* **TAREA INDICADA 1**:
Cita literalmente el fragmento del texto sobre Teresa de Lisieux que empieza en las palabras "Hoy recordamos la" y termina después de "que le damos.".
* **TAREA INDICADA 2**:
Prolonga el texto sobre Teresa de Lisieux a partir de su última oración, manteniendo el mismo tono.

* **TEXTO DE ORIGEN**:
La gran Teresita
Hola amigos, amigas:
El otoño ha cubierto el bosque de humildes violetas. Humildes y bellas, con sus corolas de púrpura y sus cálices de oro.
Ya volaron de Arantzazu todas las golondrinas, aunque no sé muy bien, ¿quién las entiende? Se van una tarde a eso de las 3, y a los varios día reaparecen de pronto, como si nada. Pero esta vez parece que se fueron de verdad, y en otros lugares lejanos estarán diciendo: “¡Oh, ya llegan las golondrinas!”.
Yo también vuelvo, gracias a vosotras, a vosotros, con estos textos, con estos vuelos torpes, sin rumbo seguro (las golondrinas, y también las violetas, ellas sí que tienen un rumbo seguro, el rumbo certero de la vida, de Dios a Dios).
Hoy recordamos la fiesta de la pequeña Teresa de Lisieux, la gran Teresita, la del Niño Jesús, la de la infancia espiritual, la de la plenitud en la nada. Quiero evocarla, y decir que me conmueve. Es como una pequeña violeta de otoño en el bosque, que seguramente morirá con su púrpura y su oro sin que nadie la haya visto, o tal vez pisada inadvertidamente por cualquier paseante. La pequeña Teresa es un gran signo, el signo preciso de que lo insignificante es sublime. Y de cómo lo más sublime de Dios está más allá de todos los significados que le damos.

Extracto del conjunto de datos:

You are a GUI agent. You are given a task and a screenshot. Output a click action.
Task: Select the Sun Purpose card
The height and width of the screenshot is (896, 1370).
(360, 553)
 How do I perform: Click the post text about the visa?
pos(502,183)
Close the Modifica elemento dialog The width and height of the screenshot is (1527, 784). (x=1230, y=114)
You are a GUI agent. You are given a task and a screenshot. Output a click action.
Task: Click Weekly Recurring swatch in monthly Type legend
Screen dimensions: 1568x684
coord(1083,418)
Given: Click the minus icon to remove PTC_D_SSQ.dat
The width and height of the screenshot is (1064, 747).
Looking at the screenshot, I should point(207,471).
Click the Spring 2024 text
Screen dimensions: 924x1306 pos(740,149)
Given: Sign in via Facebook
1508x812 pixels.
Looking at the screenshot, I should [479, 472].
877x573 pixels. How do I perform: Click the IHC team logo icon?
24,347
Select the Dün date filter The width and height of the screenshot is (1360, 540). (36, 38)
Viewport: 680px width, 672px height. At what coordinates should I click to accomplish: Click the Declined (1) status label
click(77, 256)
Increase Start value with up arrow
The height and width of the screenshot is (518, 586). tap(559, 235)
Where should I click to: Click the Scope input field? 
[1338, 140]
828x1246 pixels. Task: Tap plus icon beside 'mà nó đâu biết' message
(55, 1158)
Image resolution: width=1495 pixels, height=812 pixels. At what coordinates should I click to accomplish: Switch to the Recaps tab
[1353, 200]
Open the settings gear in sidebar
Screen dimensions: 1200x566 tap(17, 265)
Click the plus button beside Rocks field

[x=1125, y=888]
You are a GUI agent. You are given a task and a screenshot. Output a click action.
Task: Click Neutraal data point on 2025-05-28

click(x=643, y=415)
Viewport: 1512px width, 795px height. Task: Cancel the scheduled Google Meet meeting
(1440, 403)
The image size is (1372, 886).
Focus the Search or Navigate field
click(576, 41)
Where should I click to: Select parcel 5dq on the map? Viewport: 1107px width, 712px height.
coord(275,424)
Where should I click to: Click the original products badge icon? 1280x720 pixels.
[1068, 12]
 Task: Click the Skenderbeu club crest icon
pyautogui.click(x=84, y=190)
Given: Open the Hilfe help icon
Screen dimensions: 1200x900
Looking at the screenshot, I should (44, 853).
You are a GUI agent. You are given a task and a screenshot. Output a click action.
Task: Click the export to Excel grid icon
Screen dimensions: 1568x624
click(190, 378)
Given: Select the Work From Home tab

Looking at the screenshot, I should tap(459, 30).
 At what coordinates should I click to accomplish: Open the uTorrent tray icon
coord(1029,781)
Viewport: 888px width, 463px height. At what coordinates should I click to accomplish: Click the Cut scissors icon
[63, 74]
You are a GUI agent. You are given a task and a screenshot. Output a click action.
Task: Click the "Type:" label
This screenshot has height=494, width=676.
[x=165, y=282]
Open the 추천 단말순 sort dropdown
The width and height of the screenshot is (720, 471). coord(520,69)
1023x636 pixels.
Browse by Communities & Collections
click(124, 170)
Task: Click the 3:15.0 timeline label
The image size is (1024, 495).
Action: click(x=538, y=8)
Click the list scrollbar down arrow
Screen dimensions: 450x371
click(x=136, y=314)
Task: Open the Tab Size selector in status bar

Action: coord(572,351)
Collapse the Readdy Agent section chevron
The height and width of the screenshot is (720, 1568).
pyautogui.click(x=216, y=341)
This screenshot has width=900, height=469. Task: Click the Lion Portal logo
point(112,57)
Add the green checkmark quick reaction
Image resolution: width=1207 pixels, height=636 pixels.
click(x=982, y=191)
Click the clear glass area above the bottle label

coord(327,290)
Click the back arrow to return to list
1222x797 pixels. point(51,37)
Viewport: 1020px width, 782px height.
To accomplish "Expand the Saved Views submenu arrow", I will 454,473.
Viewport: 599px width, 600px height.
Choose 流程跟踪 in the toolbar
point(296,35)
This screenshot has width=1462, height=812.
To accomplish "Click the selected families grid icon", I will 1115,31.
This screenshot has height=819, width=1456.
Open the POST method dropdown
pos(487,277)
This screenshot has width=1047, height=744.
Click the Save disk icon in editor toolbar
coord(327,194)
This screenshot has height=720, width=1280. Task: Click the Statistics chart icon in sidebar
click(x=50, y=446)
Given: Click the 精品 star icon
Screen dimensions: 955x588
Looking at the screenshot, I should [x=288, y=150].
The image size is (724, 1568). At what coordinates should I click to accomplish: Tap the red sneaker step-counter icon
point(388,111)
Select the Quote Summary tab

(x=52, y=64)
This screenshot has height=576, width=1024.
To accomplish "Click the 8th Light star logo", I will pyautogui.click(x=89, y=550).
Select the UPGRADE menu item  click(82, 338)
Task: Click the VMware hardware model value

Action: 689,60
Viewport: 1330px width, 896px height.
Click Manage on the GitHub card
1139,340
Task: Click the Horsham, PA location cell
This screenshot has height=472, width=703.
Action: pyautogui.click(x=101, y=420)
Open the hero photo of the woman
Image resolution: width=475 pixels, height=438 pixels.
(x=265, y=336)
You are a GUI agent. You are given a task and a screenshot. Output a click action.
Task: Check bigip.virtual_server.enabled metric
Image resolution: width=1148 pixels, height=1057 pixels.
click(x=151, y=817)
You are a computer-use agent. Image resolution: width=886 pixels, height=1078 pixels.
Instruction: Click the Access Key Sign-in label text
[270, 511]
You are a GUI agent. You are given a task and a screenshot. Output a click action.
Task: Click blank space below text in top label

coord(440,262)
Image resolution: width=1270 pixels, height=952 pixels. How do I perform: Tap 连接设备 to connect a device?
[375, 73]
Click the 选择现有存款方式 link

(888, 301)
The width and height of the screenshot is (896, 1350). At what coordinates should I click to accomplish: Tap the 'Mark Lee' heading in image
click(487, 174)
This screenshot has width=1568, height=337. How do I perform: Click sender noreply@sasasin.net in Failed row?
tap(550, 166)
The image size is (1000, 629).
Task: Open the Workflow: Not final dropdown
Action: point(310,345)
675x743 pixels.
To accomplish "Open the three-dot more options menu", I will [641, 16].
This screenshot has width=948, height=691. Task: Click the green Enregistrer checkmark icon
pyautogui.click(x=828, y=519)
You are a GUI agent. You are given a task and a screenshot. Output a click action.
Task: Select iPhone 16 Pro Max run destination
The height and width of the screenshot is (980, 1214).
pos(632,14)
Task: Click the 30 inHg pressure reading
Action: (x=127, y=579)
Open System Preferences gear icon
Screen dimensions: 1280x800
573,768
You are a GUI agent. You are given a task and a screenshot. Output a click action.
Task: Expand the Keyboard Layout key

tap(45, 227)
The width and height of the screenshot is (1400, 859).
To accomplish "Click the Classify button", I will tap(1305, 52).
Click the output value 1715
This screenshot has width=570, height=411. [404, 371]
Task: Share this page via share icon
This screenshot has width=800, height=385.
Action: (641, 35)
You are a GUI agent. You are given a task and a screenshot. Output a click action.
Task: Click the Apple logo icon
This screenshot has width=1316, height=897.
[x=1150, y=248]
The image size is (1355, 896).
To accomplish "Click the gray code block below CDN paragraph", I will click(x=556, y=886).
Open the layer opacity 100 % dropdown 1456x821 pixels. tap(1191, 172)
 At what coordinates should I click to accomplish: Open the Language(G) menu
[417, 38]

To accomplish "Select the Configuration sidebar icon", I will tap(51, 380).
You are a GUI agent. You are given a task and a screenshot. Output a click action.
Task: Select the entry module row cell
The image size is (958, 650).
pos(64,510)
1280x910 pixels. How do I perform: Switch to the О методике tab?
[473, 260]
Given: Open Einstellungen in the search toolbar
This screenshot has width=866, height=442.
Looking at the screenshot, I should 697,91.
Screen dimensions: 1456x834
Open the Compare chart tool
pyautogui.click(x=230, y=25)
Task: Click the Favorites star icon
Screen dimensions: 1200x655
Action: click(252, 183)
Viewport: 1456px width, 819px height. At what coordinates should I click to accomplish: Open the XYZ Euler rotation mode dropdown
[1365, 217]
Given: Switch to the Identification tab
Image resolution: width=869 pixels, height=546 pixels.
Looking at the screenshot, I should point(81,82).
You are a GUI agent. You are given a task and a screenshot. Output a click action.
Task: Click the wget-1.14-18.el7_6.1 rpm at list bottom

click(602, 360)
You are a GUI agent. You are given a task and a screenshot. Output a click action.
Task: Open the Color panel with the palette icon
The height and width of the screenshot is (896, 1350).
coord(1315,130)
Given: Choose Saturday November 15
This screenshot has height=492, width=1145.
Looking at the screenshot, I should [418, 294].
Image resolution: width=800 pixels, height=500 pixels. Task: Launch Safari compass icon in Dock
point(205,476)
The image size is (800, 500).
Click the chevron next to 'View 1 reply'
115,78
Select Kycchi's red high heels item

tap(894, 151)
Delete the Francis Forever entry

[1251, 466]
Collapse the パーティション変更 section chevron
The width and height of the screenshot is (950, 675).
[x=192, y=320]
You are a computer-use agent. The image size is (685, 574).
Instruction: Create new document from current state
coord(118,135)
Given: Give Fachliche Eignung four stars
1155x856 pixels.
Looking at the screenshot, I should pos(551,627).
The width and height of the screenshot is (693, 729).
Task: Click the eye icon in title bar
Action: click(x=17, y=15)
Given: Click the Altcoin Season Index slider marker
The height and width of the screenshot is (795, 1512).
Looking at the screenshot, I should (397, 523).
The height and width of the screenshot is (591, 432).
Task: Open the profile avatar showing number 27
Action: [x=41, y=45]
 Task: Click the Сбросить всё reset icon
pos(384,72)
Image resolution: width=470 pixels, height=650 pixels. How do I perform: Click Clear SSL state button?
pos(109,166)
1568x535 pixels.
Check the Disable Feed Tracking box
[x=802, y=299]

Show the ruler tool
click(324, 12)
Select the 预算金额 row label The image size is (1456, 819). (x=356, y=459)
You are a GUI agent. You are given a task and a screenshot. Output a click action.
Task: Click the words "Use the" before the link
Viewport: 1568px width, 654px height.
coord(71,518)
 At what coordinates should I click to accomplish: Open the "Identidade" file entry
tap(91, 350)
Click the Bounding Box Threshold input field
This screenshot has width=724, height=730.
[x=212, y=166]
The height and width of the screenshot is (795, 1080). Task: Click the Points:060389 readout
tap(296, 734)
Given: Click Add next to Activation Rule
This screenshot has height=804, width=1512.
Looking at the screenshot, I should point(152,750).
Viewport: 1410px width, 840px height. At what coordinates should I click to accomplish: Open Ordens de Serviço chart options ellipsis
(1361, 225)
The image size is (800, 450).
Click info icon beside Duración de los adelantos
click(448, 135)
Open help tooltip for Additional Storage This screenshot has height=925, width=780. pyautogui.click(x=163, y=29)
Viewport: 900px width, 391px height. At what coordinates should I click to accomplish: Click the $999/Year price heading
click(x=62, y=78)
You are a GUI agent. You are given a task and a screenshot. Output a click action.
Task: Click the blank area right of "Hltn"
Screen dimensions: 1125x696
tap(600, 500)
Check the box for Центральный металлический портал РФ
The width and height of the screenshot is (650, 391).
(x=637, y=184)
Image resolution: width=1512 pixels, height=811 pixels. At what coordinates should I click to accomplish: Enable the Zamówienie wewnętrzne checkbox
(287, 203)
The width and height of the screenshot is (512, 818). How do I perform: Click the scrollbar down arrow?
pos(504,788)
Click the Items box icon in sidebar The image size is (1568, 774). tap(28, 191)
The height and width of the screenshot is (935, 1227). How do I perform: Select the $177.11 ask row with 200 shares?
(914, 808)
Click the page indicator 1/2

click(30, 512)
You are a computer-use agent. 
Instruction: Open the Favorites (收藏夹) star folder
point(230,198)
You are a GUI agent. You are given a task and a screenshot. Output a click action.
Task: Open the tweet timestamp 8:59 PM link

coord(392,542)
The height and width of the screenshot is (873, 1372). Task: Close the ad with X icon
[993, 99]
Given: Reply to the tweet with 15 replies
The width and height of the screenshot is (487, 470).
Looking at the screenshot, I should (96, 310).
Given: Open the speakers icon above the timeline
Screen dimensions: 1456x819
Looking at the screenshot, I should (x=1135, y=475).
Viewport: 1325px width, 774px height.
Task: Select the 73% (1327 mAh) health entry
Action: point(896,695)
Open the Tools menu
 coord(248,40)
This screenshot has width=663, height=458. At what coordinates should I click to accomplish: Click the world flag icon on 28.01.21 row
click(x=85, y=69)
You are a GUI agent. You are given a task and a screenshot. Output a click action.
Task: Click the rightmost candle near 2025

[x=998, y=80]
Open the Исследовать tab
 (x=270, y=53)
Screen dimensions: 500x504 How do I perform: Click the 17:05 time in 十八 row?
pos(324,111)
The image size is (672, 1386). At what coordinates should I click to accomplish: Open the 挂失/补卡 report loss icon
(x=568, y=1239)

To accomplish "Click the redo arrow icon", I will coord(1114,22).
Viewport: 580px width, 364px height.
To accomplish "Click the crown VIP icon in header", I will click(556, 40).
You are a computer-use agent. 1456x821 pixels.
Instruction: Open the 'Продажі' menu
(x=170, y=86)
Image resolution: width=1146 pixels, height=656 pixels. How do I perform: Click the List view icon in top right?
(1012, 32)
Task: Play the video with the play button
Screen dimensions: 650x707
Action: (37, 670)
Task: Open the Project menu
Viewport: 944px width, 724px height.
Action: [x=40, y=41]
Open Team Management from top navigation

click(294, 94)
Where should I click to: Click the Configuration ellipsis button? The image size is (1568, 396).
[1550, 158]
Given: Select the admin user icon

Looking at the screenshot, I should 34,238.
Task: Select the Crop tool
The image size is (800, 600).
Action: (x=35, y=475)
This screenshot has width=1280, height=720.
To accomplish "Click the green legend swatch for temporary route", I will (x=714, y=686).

* **RESULTADO 1**:
Hoy recordamos la fiesta de la pequeña Teresa de Lisieux, la gran Teresita, la del Niño Jesús, la de la infancia espiritual, la de la plenitud en la nada. Quiero evocarla, y decir que me conmueve. Es como una pequeña violeta de otoño en el bosque, que seguramente morirá con su púrpura y su oro sin que nadie la haya visto, o tal vez pisada inadvertidamente por cualquier paseante. La pequeña Teresa es un gran signo, el signo preciso de que lo insignificante es sublime. Y de cómo lo más sublime de Dios está más allá de todos los significados que le damos.

* **RESULTADO 2**:
Me conmueve aquella niña rubia y feliz, radiante, querida, que a los 5 años quedó herida para siempre por la muerte de su madre. “Nunca pensó nos dice que fuera capaz de sufrir tanto como sufrió”, ¡y a tantos sucede lo mismo! (Teresita es su hermana, su tierna amiga). Me pregunto cómo, sufriendo tanto, quiso hacer de su vida “un cántico de amor”, y por eso regalaba y sigue regalando tanta paz. Y me pregunto cómo, en tanta oscuridad como padeció, irradiaba y sigue irradiando tanta luz, y cómo, de tanta “noche de la nada” que sufrió, hizo despuntar tanto amanecer. Me pregunto cómo, hundida en medio de tantas dudas de fe, supo sostenerse en la simple, segura, confianza en Dios. Será que descubrió que Dios es eso: el puro y simple misterio de la confianza, o del amor, y en él podemos descansar y sostenernos. Dios es pura confianza, y la pura confianza… eso es Dios. Me conmovió cuando hace años leí lo que Teresa escribía en el diario de su alma, en los últimos años del siglo XIX: “Si yo muriera con todos los pecados mortales del mundo, sin haberme confesado, me presentaría ante Dios con la más absoluta confianza, como un niño pequeño ante su padre”. (Y, sin embargo, de los púlpitos siguieron amenazando con el infierno y llamando al confesionario… Nunca aprenderemos de los que saben de verdad acerca de Dios).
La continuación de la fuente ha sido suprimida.